Ronald Dworkin, born in Worcester, Massachusetts, has been a leading participant in debates central to legal and political philosophy in the wake of the 1960s. After graduating from Harvard Law School and clerking for legendary federal judge Learned Hand, he held a number of distinguished faculty appointments in the United States and England, including Professor of Jurisprudence at the University of Oxford.

During the early portion of Dworkin's career, social movements such as those connected with civil rights, women's equality, the environment, and the Vietnam War, confronted philosophers with the task of reassessing liberalism. Influential radicals, including Herbert Marcuse, held liberalism responsible for the injustices of the era. However, other philosophers sought to reformulate and defend liberal ideas. John Rawls was the leading figure in the reformulation of liberalism, but next to Rawls, no thinker writing in English has played a larger role than Dworkin. His work is informed by the conviction that the moral task of citizens and public officials is not to jettison liberal democracy but to make their society a more faithful realization of liberal ideals.
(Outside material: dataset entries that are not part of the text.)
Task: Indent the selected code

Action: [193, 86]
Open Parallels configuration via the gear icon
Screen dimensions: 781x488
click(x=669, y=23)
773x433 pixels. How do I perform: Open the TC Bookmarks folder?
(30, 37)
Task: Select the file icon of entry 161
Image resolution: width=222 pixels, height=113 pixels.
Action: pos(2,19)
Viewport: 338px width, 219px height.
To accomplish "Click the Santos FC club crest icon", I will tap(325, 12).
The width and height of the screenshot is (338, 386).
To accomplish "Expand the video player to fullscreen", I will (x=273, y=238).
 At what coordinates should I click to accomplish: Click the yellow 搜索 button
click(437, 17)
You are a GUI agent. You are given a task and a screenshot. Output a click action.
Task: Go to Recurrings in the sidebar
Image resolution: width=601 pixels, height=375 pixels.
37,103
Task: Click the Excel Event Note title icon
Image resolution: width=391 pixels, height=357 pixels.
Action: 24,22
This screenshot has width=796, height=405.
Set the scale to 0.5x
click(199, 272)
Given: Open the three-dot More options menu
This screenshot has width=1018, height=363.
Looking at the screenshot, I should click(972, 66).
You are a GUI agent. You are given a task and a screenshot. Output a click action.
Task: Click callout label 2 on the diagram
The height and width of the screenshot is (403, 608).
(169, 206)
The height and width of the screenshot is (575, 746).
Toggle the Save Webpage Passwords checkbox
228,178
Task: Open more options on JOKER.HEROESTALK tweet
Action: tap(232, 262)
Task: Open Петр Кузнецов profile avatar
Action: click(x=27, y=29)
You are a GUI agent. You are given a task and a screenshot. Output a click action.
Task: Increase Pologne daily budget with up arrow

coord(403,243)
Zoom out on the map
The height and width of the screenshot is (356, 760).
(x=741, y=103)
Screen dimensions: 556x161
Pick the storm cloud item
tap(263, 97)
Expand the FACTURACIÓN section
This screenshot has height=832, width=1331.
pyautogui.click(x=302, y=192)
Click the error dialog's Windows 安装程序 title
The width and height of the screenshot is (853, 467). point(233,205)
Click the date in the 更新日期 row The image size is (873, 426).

Dworkin argues that legal reasoning has an ineliminable moral dimension and defends a form of liberalism that regards the right to equality as the sovereign political principle. His argument about legal reasoning rejects the positivist view that the existence of laws depends ultimately on social facts that can be ascertained without resort to moral judgments. It also opposes those natural law theories that hold the legal validity of a norm to depend on its consistency with substantive justice. Dworkin's defense of liberalism rejects the radical view that liberal principles are complicit in the perpetuation of oppression. It opposes as well the conservative view that liberal ideas have a corrupting influence on society. Writing as a public intellectual, Dworkin has contributed to controversies over civil disobedience, free speech, campaign financing, affirmative action, physician-assisted suicide, abortion, and civil liberties. He has also addressed debates over constitutional interpretation in the United States, rejecting theories resting on the framer's intent and advocating interpretations informed by moral principles that protect individual rights.

The most widely discussed thesis in jurisprudence for a decade was Dworkin's rights thesis, defended in Taking Rights Seriously (1977). The thesis holds that, in almost all legal cases, one side has the legal right to win. Dworkin criticizes H. L. A. Hart's positivist classic The Concept of Law (1961) for claiming that in hard cases, where legal rules do not determine which side should win, judges have discretion to render decisions as social utility dictates. Dworkin argues that Hart neglects the moral principles that underlie legal rules and constitute part of the law. Such principles help to determine the legal rights of persons whereas rights function as "trumps" that an individual holds against the government and its efforts to promote utility or some other societal good at the individual's expense. Dworkin imagines a superhuman judge "Hercules," who knows all the best moral principles underlying the settled law. Though more limited in their cognitive capacities, human judges should, and characteristically do, seek out those principles that bear on the cases they decide.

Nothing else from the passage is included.